Las veintisiete cajas de Blake amp; Son no cabrían en el pequeño maletero de su pequeño turismo Audi. El teléfono sonó a las ocho. Era Harry Rex, informando de que Forrest había sido acompañado al motel Deep Rock, de que las autoridades del condado habían autorizado la ceremonia en la rotonda del Palacio de Justicia a las cuatro y media de aquella tarde, y de que él ya había contratado una soprano y una guardia de color. Y de que ya estaba trabajando en la redacción de un panegírico en honor a su estimado amigo.

—¿Y qué hay del féretro? —preguntó.

—Nos reuniremos con Magargel a las diez —contestó Ray.

—Muy bien. Recuerda: elígelo de roble. Al Juez le gustaría.

Se pasaron unos cuantos minutos hablando de Forrest, la misma conversación que tantas veces habían mantenido. Cuando colgó, Ray empezó a actuar con rapidez. Abrió todas las ventanas y las persianas para ver y oír a cualquier visitante que se acercara. En las cafeterías de la plaza se estaba corriendo rápidamente la noticia de la muerte del Juez Atlee y cabía la posibilidad de que hubiera alguna visita.

La casa tenía demasiadas puertas y ventanas y él no podía pasarse las veinticuatro horas del día montando guardia. Si alguien iba detrás del dinero, este alguien podría hacerse con él. A cambio de unos cuantos millones de dólares, una bala alojada en la cabeza de Ray sería una inversión de lo más rentable.
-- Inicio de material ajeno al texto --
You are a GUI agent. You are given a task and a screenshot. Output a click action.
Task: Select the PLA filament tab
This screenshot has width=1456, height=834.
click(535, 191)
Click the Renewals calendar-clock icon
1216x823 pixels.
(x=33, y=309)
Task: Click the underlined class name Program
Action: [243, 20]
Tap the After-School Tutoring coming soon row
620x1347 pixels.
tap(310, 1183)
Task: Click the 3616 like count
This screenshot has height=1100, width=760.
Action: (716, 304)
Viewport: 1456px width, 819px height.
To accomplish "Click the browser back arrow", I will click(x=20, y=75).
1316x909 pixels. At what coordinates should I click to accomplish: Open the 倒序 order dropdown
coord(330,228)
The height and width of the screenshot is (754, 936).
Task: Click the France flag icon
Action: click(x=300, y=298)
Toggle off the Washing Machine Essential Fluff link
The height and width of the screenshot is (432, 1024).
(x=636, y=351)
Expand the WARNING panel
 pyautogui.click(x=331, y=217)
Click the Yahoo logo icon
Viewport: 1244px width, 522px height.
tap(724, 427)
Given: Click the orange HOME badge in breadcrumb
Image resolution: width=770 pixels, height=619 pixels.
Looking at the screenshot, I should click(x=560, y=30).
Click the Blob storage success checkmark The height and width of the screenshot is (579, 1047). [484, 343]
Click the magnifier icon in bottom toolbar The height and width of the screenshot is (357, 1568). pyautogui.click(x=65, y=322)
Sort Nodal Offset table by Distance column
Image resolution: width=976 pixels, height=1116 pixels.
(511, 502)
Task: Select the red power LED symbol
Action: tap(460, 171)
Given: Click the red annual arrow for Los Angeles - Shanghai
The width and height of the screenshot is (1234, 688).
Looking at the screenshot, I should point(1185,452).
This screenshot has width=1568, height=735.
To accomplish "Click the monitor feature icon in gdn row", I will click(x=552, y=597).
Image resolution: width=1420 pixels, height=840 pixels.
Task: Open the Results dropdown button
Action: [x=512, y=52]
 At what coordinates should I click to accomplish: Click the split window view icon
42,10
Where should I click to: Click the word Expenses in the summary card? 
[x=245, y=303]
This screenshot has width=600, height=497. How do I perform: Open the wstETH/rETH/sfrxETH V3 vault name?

Tenía que cambiar el dinero de sitio.

Trabajando delante de la puerta del cuarto de las escobas, sacó la primera caja y vació el dinero en una bolsa de la basura de plástico negro. Le siguieron otras ocho cajas y, cuando ya tuvo más de medio millón de dólares en la primera bolsa, la arrastró hasta la puerta de la cocina y echó un rápido vistazo al exterior. Volvió a colocar las cajas vacías en el armario situado bajo la estantería. Llenó otras dos bolsas de basura. Hizo marcha atrás con su automóvil muy pegado a la plataforma y lo más cerca posible de la cocina y, a continuación, inspeccionó el paisaje en busca de presencia humana. No halló ni rastro. Los únicos vecinos eran las solteronas de la casa de al lado y éstas ni siquiera podían ver la televisión en su cuarto de estar. Corriendo desde la puerta hasta el automóvil, cargó la fortuna en el maletero, reacomodó las bolsas y, aunque parecía que el maletero no podría cerrarse, bajó con fuerza la tapa. Esta se cerró con un chasquido y Ray Atlee lanzó un profundo suspiro de alivio.

No sabía muy bien cómo iba a descargar el botín en Virginia y trasladarlo desde el aparcamiento hasta su apartamento, bajando por una transitada calle peatonal. Ya se preocuparía por eso más tarde.

El Deep Rock tenía un restaurante de comidas baratas, un grasiento e incómodo local que Ray jamás había visitado, pero era el mejor sitio donde comer al día siguiente de la muerte del Juez Atlee. En las tres cafeterías de la plaza proliferarían los chismes y las anécdotas acerca del gran personaje, y Ray prefería mantenerse al margen de todo aquello.

Forrest ofrecía un aspecto aceptable. Ray lo había visto mucho peor en otras ocasiones. Llevaba la misma ropa que la víspera y no se había duchado, pero eso en Forrest no era insólito. Tenía los ojos enrojecidos pero no hinchados. Dijo que había dormido bien, pero que necesitaba un poco de combustible. Ambos pidieron huevos con jamón.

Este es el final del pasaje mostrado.